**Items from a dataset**
--- START ---
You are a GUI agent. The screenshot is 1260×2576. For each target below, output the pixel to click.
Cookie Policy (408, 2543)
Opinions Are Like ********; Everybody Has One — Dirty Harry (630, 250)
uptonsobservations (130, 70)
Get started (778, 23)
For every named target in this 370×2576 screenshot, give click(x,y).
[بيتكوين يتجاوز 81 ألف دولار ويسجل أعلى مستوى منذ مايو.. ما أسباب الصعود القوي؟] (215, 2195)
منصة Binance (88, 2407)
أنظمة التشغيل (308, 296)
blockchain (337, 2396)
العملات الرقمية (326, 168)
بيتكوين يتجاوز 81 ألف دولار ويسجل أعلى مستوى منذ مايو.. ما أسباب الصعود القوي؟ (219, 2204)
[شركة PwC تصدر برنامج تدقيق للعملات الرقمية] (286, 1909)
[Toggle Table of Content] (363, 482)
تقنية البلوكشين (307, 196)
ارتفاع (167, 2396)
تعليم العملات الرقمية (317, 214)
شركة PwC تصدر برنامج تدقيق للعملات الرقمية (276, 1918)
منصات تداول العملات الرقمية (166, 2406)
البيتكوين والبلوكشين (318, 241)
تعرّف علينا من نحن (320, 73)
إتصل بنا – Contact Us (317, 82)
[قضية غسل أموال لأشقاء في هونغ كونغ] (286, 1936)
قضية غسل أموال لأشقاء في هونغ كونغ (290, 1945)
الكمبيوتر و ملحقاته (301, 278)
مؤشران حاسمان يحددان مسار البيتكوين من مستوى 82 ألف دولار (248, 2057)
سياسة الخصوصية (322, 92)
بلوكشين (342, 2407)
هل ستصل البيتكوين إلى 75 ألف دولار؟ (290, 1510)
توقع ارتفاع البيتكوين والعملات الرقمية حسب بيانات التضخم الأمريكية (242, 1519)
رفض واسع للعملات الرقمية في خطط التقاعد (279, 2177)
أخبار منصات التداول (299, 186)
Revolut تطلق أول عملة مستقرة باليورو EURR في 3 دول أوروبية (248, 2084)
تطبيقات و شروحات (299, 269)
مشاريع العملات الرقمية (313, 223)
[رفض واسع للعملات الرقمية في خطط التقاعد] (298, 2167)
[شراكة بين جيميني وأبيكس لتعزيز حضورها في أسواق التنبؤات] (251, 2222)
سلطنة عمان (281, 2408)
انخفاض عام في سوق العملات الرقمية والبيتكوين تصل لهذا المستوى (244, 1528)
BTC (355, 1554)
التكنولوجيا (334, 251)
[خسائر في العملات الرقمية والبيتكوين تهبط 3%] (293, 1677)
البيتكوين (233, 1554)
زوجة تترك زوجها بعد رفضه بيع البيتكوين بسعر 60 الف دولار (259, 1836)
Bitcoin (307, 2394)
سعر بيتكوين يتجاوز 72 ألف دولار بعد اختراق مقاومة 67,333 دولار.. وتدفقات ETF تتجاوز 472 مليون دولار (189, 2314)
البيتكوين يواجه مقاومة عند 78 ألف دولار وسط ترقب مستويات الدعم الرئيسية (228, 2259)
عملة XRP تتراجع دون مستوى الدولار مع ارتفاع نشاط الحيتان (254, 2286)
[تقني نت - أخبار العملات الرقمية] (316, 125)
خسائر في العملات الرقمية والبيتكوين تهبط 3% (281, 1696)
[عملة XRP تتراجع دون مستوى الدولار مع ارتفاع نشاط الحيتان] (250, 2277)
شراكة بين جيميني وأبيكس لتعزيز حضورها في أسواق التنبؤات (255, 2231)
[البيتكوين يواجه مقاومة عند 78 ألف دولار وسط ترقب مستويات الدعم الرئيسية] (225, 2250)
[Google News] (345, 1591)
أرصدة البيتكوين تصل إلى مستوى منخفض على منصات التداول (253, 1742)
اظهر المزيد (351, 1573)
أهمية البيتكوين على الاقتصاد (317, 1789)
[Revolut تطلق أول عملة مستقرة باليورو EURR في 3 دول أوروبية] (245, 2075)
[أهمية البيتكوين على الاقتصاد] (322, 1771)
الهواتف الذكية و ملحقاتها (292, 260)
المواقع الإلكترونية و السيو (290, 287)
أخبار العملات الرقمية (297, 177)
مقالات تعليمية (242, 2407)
--- END ---
**EXERCISE AIM**
Write out the lines of the entries, word for word, from the first through the one containing "[بيتكوين يتجاوز 81", and stop at that line.

**SOLUTION FOR THIS EXERCISE**
You are a GUI agent. The screenshot is 1260×2576. For each target below, output the pixel to click.
Cookie Policy (408, 2543)
Opinions Are Like ********; Everybody Has One — Dirty Harry (630, 250)
uptonsobservations (130, 70)
Get started (778, 23)
For every named target in this 370×2576 screenshot, give click(x,y).
[بيتكوين يتجاوز 81 ألف دولار ويسجل أعلى مستوى منذ مايو.. ما أسباب الصعود القوي؟] (215, 2195)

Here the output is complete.